Statistical analysis

All data are expressed as mean ± standard error with n = 4. For calculating the limit of detection (LOD) and the limit of quantification (LOQ), the standard error of the highest concentration (i.e. 5,000 ng ml−1) of the calibration curve is multiplied by 3.3 or 10, respectively, and is then divided by the slope of the fitted 4 parametric logistic curve. Differences between the absence of the antibiotic and the highest measured value are analysed by an unpaired parametric two-tailed t-test.
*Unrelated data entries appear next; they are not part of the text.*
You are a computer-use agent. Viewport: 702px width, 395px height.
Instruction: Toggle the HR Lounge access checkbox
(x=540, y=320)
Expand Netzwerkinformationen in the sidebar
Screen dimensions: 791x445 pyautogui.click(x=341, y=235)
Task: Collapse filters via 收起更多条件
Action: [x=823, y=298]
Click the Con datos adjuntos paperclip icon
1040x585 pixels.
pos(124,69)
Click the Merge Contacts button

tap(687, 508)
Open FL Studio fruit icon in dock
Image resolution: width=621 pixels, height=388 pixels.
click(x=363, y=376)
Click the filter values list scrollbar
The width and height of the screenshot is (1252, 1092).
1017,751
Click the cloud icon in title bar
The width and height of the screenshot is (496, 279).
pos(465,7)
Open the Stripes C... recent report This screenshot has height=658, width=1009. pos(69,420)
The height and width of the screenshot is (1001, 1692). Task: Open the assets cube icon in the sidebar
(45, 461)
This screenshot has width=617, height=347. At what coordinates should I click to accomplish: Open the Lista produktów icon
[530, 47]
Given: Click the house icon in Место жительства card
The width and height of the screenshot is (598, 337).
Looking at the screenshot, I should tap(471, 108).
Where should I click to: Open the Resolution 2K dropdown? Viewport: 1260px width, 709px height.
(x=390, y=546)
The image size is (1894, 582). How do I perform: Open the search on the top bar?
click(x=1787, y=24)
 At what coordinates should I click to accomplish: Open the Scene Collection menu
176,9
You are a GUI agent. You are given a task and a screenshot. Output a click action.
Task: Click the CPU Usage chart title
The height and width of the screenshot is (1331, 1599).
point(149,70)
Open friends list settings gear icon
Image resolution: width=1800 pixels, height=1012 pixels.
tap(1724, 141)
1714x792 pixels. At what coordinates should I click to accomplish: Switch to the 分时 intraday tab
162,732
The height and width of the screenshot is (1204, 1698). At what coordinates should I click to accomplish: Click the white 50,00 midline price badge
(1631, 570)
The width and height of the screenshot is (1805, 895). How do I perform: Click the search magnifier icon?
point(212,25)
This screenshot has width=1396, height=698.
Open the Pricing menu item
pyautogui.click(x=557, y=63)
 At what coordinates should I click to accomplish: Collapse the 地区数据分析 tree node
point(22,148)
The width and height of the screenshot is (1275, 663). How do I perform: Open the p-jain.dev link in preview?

For calculating the half-life time (t1/2), the second part of the two-compartment model is used to determine the time until the blood concentration drops to the half. The volume of distribution (VD) is determined by the initial dose of the antibiotic, which the patient received, divided by the estimated blood concentration of all bound and unbound antibiotics. In order to obtain the clearance (CL) value of the patient, VD is multiplied with ln(2) and divided by the half-life time.